SEIA, the American Clean Power Association and the Distributed Wind Energy Association are leading a push against the proposed building code standard, S76-22, which was developed by FEMA’s Applied Technology Council Seismic Code Support Committee.

The proposal is part of the ICC’s building code development process for 2024 codes. The ICC voting started Oct. 17 and runs through Nov. 1. The council sets U.S. building code standards, which include risk categories.

The proposal’s proponents contend elevating public utility generation to Risk Category IV, a category given to essential service facilities, will help ensure there is power after earthquakes, storms and other extreme weather events.

“Water and power are vitally important in the hours and days following a damaging earthquake, hurricane, or winter storm,” David Bonowitz, who represented the FEMA-ATC Seismic Code Support Committee, said in support of the proposal, according to a mid-September summary of all the proposed code updates. “The facilities that provide these services to the public are therefore essential and should be assigned to Risk Category IV.”

The committee contends that increasing structural loads on all public utility facilities providing power generation will increase grid reliability, leading to fewer power outages, according to the renewable energy groups.

“However, Proposal S76-22 is written by structural engineers, not grid reliability experts with experience in the core factors of grid resiliency and the interaction of the power generating facility and transmission and distribution systems; both of which are unrelated to structural design loads,” the groups said in the letter.

About 95% of large-scale ground-mounted solar facilities are designed, permitted and inspected as Risk Category I, according to the letter. The proposal to increase the standard to Risk Category IV could make many potential projects unviable, especially in areas with hurricanes and heavy snow, the renewable groups said.

The proposal would increase the amount of material needed to build wind turbines, potentially increasing their costs by about 30%, according to the letter.

Claims the increased costs could prevent projects from being built are “far-fetched,” according to Bonowitz.

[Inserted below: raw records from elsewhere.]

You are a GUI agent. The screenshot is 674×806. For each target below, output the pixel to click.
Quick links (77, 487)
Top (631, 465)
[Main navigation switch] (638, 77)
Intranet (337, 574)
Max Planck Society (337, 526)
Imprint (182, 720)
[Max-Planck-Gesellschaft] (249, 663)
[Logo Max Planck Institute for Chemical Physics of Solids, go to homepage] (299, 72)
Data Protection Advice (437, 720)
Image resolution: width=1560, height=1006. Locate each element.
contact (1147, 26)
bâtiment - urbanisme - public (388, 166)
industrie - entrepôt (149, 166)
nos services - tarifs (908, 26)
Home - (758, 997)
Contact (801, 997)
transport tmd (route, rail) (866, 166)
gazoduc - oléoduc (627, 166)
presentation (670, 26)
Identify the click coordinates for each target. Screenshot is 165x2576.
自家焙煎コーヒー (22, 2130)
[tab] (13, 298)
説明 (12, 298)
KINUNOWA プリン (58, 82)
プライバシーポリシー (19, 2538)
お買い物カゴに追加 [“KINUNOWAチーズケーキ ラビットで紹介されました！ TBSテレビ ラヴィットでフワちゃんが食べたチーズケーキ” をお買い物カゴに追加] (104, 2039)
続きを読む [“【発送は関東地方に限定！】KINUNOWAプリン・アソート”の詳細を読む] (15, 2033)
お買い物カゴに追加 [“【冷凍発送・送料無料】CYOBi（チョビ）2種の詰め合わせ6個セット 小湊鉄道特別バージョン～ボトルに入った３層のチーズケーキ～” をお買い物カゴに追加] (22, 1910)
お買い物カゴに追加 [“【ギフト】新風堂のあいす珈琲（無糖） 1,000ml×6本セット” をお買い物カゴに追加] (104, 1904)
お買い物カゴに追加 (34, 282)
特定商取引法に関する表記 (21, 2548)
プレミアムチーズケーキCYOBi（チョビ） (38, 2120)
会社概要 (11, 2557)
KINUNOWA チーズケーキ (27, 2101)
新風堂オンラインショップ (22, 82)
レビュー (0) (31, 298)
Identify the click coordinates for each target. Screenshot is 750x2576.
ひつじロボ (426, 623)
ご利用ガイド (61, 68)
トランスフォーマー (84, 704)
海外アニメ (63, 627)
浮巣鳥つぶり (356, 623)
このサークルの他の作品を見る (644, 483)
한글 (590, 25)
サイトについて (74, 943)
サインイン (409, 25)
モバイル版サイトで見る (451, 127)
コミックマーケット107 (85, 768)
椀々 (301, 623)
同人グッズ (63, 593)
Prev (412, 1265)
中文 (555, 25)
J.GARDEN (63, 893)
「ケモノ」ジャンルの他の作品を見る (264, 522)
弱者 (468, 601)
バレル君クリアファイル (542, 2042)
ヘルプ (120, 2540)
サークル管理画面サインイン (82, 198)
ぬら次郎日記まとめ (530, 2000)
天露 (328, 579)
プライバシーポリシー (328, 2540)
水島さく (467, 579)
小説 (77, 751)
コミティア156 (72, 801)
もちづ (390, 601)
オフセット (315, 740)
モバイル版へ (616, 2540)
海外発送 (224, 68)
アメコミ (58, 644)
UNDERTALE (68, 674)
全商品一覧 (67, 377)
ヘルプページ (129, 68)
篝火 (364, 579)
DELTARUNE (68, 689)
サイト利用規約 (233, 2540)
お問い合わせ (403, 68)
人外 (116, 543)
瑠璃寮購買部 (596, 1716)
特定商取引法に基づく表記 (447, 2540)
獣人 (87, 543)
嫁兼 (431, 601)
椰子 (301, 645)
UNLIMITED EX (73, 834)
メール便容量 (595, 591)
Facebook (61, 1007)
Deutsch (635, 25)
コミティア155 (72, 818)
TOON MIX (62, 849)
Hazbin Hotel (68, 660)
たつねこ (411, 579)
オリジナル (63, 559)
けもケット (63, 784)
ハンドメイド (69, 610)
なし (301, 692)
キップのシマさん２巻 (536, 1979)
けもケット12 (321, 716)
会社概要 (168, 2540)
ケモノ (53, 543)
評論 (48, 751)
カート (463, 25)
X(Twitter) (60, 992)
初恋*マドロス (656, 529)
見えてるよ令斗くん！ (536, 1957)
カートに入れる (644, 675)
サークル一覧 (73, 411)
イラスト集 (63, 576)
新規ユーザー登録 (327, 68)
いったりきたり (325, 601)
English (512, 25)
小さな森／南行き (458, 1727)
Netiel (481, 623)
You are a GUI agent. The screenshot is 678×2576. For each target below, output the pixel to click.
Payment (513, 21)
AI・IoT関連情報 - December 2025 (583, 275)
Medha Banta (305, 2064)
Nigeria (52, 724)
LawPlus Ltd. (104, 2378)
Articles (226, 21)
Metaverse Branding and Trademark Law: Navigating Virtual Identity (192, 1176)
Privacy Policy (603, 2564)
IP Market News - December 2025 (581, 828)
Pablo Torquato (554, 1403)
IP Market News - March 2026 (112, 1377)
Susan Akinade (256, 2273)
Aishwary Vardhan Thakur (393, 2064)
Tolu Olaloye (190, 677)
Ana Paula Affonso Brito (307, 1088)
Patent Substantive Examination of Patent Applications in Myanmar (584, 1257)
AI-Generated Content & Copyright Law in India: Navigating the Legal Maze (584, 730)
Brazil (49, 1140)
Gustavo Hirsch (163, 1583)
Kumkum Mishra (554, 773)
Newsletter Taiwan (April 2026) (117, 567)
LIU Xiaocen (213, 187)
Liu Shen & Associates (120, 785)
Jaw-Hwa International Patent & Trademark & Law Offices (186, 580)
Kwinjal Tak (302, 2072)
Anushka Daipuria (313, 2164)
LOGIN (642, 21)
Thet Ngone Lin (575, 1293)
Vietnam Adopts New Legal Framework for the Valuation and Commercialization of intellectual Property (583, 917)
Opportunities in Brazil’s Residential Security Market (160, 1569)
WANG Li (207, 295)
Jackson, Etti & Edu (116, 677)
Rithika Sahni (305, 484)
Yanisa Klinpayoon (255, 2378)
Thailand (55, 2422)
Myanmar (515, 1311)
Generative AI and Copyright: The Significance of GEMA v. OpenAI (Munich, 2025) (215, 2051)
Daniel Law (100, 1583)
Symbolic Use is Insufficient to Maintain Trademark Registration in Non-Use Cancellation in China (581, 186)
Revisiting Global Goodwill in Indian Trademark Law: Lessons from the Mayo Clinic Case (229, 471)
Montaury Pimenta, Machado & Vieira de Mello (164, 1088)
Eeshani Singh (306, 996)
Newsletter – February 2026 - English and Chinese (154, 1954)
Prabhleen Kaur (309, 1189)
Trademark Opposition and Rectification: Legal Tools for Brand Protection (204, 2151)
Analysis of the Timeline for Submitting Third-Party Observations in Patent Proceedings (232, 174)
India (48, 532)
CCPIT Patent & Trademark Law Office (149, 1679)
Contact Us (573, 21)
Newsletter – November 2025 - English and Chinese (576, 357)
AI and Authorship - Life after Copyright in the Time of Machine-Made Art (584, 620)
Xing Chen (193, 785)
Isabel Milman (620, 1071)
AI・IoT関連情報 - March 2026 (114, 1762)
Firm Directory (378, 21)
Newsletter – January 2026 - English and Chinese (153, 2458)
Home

“Every industry or user group whose facilities have been assigned to [Risk Category] IV has made the same objection … and then has moved forward to develop design criteria and to innovate structural solutions,” Bonowitz said. “We have full confidence that the PV and wind energy industries, as well as other power and water infrastructure organizations, can and will do the same.”

The clean energy trade groups and companies urged ICC voters to approve a compromise framework put forward by SEIA and supported by the DWEA. The alternate proposals include a carve-out for solar projects to be designated as Risk Category II. “It balances a significant increase in the structural requirements for solar facilities with enough breathing room for project construction to move forward,” the groups and companies said in the letter.